> _ASSIGNMENT_: Here the job is to print all of the entries below verbatim and leave out any picture.

BEGIN INFORMATION SUPPLIED

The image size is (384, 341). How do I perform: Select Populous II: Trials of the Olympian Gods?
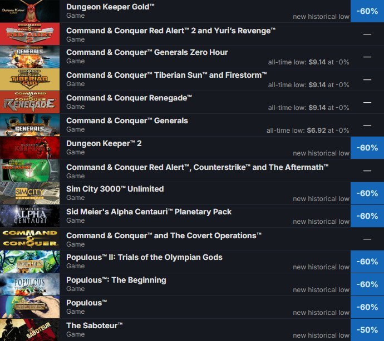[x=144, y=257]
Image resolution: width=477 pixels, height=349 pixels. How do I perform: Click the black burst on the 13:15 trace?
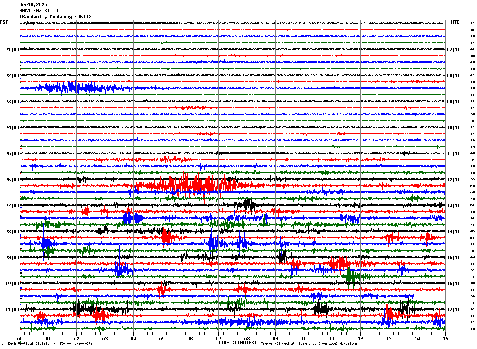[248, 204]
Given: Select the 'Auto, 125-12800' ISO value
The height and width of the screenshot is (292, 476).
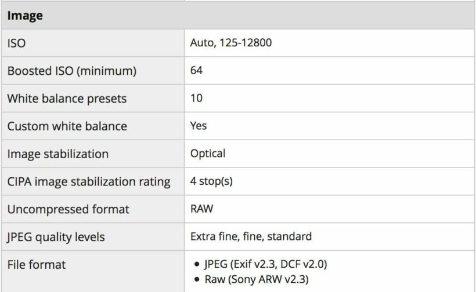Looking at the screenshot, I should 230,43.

END INFORMATION SUPPLIED

> _RESPONSE TO THIS TASK_:
The image size is (384, 341). How do I perform: Select Populous II: Trials of the Olympian Gods?
[x=144, y=257]
Image resolution: width=477 pixels, height=349 pixels. How do I perform: Click the black burst on the 13:15 trace?
[248, 204]
Given: Select the 'Auto, 125-12800' ISO value
The height and width of the screenshot is (292, 476).
Looking at the screenshot, I should 230,43.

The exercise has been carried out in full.